Brussels – European Commissioner for Intergenerational Equity, Youth, Culture and Sport Glenn Micalleff will not attend the opening ceremony of the 13th Winter Paralympic Games in Milan-Cortina, scheduled for 6 March at the Arena di Verona. The decision by Brussels—announced this morning (18 February) by the Commissioner himself on X—is linked to the International Paralympic Committee’s (IPC) decision to allow a limited number of Russian and Belarusian athletes to compete under their country’s flag.

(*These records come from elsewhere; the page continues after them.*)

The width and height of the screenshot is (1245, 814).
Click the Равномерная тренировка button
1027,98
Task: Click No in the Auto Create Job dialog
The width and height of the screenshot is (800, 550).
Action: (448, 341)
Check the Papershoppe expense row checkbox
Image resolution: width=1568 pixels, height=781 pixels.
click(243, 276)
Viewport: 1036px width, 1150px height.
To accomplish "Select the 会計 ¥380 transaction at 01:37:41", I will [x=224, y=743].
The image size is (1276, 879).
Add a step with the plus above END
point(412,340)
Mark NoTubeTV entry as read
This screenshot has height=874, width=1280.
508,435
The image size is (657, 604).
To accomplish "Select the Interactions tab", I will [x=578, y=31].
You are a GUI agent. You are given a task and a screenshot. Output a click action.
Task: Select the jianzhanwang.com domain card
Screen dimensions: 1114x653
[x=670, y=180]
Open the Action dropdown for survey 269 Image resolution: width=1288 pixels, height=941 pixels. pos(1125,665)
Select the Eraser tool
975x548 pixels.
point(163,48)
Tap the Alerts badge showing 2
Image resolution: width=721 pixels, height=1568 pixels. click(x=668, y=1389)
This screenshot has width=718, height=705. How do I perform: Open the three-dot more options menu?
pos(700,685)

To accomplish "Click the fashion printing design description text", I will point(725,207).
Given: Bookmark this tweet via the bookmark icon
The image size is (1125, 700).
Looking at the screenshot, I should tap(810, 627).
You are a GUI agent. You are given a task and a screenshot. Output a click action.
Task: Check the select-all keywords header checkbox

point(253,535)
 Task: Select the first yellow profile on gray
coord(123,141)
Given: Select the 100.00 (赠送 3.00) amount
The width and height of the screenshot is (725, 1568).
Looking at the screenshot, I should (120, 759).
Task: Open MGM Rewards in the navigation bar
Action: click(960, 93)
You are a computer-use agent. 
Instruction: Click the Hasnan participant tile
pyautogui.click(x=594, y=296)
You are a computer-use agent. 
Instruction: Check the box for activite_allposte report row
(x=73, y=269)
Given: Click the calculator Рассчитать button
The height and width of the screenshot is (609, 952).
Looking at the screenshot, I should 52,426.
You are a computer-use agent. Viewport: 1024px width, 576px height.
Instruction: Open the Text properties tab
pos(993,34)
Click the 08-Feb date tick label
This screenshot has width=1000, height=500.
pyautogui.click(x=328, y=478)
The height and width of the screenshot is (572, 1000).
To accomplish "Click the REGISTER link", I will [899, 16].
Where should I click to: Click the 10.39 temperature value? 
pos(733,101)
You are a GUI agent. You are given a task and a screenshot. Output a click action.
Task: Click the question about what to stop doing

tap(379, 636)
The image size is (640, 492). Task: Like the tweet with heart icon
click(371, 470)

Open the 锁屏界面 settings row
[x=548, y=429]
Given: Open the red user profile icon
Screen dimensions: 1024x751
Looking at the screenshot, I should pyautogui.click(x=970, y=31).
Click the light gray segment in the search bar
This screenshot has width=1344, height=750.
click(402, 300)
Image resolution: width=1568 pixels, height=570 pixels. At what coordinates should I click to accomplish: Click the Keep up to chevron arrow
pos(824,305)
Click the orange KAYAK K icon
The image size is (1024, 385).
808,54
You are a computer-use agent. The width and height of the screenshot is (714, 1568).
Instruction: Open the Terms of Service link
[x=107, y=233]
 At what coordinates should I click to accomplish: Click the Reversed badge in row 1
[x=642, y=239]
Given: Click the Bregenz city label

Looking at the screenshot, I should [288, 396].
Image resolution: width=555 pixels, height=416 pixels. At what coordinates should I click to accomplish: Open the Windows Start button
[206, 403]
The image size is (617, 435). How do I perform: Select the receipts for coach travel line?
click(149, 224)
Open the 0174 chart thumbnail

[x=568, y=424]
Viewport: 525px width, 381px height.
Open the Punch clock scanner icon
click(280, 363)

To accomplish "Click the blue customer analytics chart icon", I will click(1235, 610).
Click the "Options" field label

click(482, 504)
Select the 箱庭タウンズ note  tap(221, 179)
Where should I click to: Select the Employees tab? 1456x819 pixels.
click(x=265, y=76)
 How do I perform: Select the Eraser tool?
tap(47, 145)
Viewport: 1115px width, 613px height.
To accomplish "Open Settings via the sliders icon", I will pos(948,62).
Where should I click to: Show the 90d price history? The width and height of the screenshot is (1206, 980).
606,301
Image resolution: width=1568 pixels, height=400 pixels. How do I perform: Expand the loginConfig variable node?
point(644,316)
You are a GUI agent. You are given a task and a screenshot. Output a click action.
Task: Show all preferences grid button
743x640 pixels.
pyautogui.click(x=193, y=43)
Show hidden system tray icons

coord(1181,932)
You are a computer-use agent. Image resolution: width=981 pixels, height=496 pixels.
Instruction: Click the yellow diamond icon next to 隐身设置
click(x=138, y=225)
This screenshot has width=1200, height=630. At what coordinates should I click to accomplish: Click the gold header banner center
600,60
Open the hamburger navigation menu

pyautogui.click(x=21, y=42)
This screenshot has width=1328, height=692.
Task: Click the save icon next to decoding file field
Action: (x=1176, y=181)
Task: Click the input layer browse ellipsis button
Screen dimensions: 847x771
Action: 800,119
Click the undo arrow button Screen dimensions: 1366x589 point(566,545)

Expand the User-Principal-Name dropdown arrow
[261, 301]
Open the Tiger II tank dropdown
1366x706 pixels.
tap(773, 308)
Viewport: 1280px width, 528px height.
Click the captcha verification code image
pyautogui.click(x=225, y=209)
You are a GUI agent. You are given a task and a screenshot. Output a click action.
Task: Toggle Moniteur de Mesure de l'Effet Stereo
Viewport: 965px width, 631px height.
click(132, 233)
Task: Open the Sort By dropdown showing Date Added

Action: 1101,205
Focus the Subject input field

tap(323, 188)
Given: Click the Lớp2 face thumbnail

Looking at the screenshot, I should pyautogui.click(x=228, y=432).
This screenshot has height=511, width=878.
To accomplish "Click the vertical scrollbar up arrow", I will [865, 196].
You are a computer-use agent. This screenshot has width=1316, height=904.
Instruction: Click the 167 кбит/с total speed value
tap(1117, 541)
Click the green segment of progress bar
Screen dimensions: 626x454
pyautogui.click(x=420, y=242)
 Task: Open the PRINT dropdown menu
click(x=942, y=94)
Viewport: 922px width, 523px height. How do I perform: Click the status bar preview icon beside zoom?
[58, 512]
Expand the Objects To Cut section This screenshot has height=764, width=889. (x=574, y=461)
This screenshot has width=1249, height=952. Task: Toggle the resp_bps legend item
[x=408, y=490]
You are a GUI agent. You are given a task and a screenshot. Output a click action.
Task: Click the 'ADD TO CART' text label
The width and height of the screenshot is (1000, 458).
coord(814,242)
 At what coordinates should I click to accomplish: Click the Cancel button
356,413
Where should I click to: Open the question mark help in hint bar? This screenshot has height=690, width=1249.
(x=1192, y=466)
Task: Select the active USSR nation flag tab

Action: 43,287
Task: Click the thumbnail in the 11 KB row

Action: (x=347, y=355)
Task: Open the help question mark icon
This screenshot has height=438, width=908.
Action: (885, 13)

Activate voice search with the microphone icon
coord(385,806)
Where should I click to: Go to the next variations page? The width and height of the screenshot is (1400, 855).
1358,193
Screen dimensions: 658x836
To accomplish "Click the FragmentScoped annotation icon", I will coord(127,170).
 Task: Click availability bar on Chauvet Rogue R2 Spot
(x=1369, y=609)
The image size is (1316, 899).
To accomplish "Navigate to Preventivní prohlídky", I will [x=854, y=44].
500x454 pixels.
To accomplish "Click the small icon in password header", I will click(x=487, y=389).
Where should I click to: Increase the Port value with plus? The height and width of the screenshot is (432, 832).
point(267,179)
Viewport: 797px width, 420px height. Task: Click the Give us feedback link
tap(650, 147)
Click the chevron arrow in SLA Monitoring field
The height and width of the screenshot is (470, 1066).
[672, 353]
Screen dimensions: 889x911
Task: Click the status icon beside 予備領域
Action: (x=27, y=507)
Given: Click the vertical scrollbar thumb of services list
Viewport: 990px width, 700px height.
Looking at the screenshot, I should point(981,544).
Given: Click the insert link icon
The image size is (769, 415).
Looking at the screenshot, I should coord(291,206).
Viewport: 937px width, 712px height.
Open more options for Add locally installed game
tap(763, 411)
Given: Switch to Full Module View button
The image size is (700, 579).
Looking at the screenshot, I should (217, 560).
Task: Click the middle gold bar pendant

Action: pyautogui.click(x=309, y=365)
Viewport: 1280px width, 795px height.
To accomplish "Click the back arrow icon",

According to a statement made yesterday (17 February) by a Committee spokesperson, six Russian athletes competing in alpine skiing, cross-country skiing, and snowboarding, and four Belarusian athletes specialising in cross-country skiing, will benefit from this treatment. “They will be treated like all other athletes in the competition,” the spokesperson added.
According to Micalleff, the IPC’s decision is “unacceptable” because “while Russia’s war of aggression against Ukraine continues, it is not possible to support the reinstatement of national symbols, flags, anthems, and uniforms.” “These are elements that cannot be separated from the conflict,” the commissioner continued. These words echo what Ukrainian Sports Minister Matvii Bidnyi said yesterday, that “the International Paralympic Committee’s decision to allow murderers and their accomplices to compete under their national flag is both disappointing and outrageous.”
European Commissioner Glen Micallef [Source: European Commission Audiovisual Service]
What is certain is that the IPC’s decision marks a radical departure from the decision made at the start of the Russian invasion of Ukraine on 24 February 2022, when it was decreed that all Olympic and Paralympic athletes from Russia and Belarus would be excluded from international competitions. In fact, this measure had already been relaxed for the 2024 Paris Games and the Milan-Cortina Winter Olympics currently underway (those who do not actively support the invasion and have no ties to the military or national security agencies of Russia and Belarus have been allowed to compete as “neutral individual athletes“), but never had such a broad concession been made as to allow them to compete under the official flags of the two aggressor countries.
The IPC had already signalled its intention to do so in September last year, when it announced its willingness to suspend this partial exclusion measure. This was followed in December by a ruling from the Court of Arbitration for Sport (CAS) in Lausanne, which declared the International Ski and Snowboard Federation (FIS) decision to exclude Russian and Belarusian athletes from qualifying competitions for the Games unlawful. It was precisely on the basis of this ruling that the IPC justified its decision to grant a sort of “wild card” to those professionals “whom the FIS did not allow to compete to qualify for the Paralympics.”
“Sport unites when it is based on principles. It divides when it sacrifices them,” concluded Commissioner Micalleff. True words, but it is worth noting that the Maltese politician did not utter in recent days when an investigation by the magazine lavocelibera revealed that two of the athletes on the Israeli bobsleigh team were members of the Israeli army during military operations in Gaza following the Hamas pogroms of 7 October 2023.
The obvious inconsistency of the International Olympic Committee was denounced in a clip that went viral by Swiss public television commentator Stefan Renna, who explained live on air: “Edelman (one of the two athletes, ed.) describes himself as “a Zionist to the core” and has posted several messages in favour of the genocide in Gaza. This raises questions about his presence at the Cortina Games, given that the IOC had decided that athletes who, and I quote, “actively supported the war by participating in pro-war demonstrations, or by being involved militarily or through their social activities, were not eligible to participate’.”